• [EXERCISE INSTRUCTIONS]: For this exercise, please find the lines in the entries that include the word "video" and copy them.

• [SUPPLIED RECORDS]:
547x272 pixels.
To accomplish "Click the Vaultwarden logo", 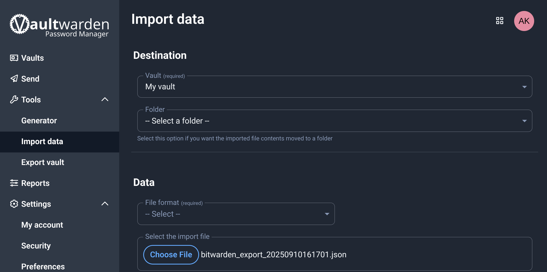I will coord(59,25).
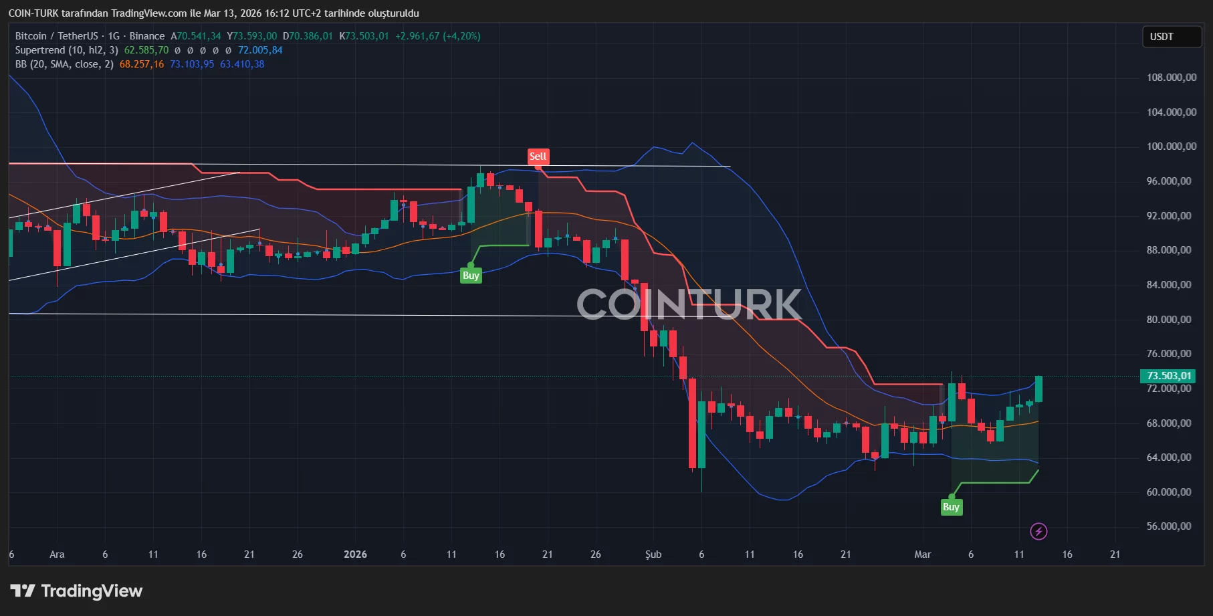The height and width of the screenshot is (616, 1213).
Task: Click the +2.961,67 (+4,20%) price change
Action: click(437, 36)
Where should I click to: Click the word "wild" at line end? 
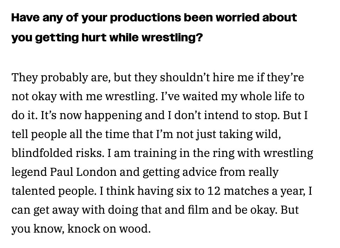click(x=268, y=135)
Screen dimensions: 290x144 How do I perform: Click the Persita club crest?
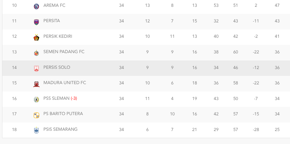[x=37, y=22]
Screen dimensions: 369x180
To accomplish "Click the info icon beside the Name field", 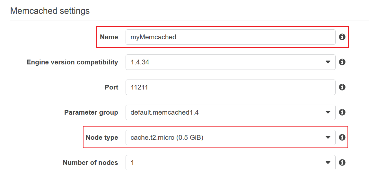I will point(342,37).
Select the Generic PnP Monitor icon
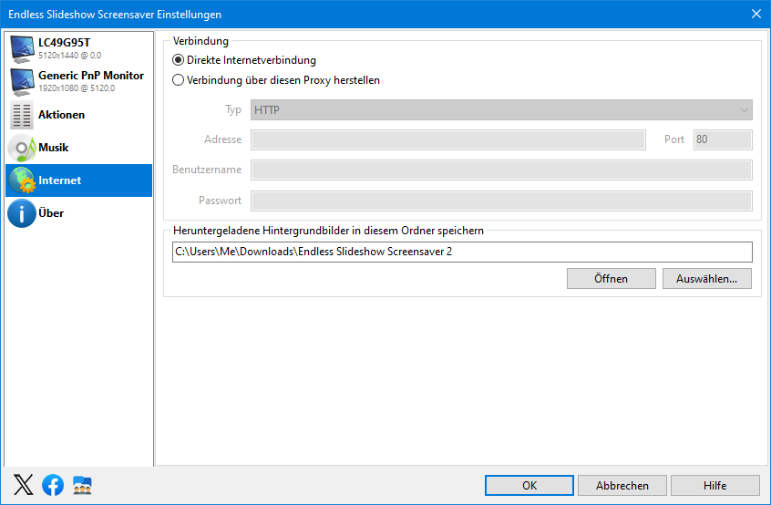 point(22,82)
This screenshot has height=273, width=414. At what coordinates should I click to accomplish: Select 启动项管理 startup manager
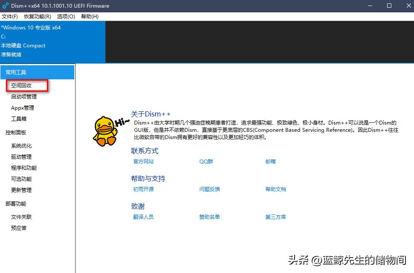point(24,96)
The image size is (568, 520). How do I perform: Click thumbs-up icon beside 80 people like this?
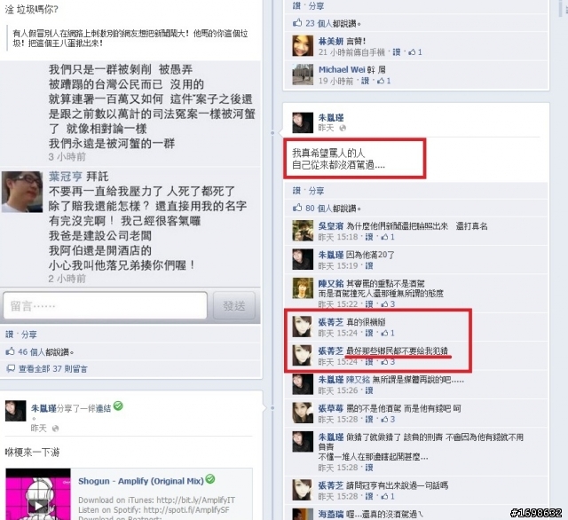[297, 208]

...

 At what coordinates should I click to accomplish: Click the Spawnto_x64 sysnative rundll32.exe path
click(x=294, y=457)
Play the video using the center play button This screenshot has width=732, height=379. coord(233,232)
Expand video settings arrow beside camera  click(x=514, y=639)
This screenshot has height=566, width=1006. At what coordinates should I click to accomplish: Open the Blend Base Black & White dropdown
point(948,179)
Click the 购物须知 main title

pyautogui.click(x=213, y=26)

• [ANSWER SPACE]:
Play the video using the center play button This screenshot has width=732, height=379. coord(233,232)
Expand video settings arrow beside camera  click(x=514, y=639)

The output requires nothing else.